By means of such a method, traffic information can be provided, which can be used for monitoring an intersection or for controlling the traffic flow and/or individual vehicles. Detecting trajectories allows actual movements of vehicles to be detected as they cross the intersection. Thus, the first traffic information derived from this gives an indication of how vehicles move near and on the intersection. For example, derived information may be the critical points or intersection points mentioned below, but it may also be other information.
The provision of traffic information is carried out in particular by means of an electronic device. The trajectories are detected in particular by means of environment sensors or other devices. The identification of paths and the derivation of information are also carried out in particular by means of an electronic device.
A trajectory here typically means a path that a vehicle has actually travelled. For example, only a first time interval may be used, which in particular can be contiguous. It is also possible to divide the detection process over multiple first time intervals, which are in particular non-contiguous and/or non-overlapping. Data obtained in this way can then be evaluated and further processed together.
When paths are identified on the basis of the trajectories, the paths can be identified such that they indicate which trajectories are typically driven. For example, techniques such as averaging can be used. The provision of the first traffic information or other information can be carried out in particular in such a way that the information is sent to another unit and/or stored in a memory.

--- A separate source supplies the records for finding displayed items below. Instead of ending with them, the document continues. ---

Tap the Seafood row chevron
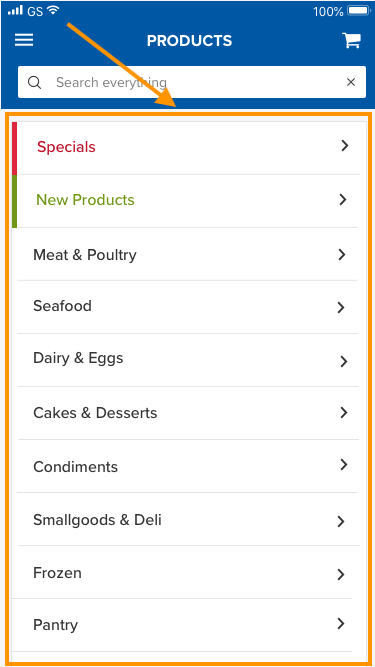This screenshot has height=667, width=375. 341,307
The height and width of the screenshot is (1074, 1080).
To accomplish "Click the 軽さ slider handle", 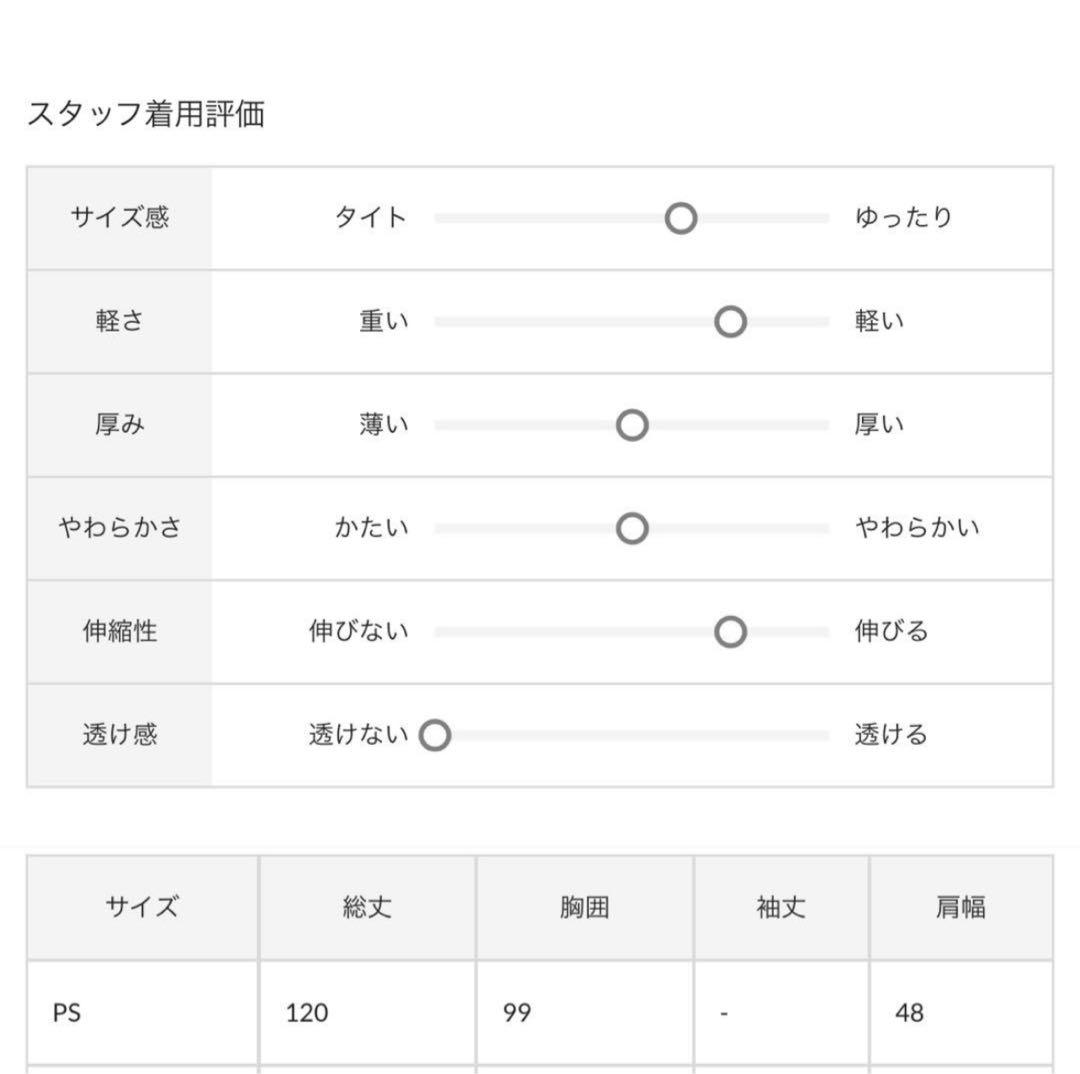I will coord(730,322).
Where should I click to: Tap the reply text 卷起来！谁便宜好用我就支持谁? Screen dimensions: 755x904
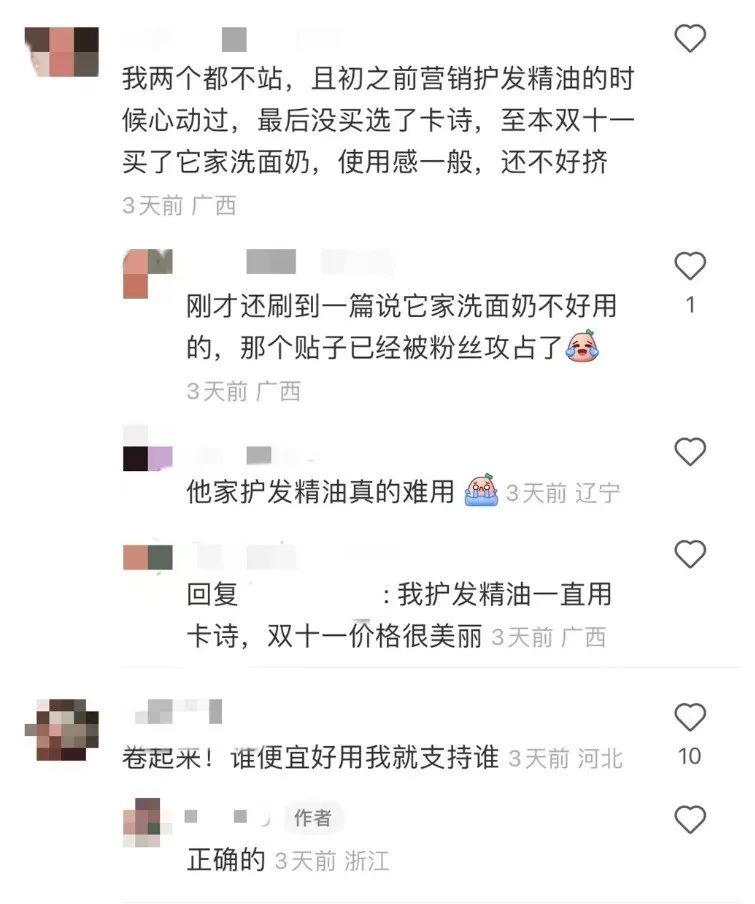click(310, 756)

This information can then be used, for example, by a vehicle controller or a traffic monitoring system.
In particular, the method can be carried out in a plurality of first time intervals, wherein trajectories that have been detected during a plurality of first time intervals are used together in the identification of first paths for the first time intervals. This allows the detection process to be divided into a plurality of first time intervals, which can share a certain characteristic such as a specific traffic light phase or a specific time of day. This can improve the detection process, since a plurality of such first time intervals, for example each having this characteristic, can be evaluated together.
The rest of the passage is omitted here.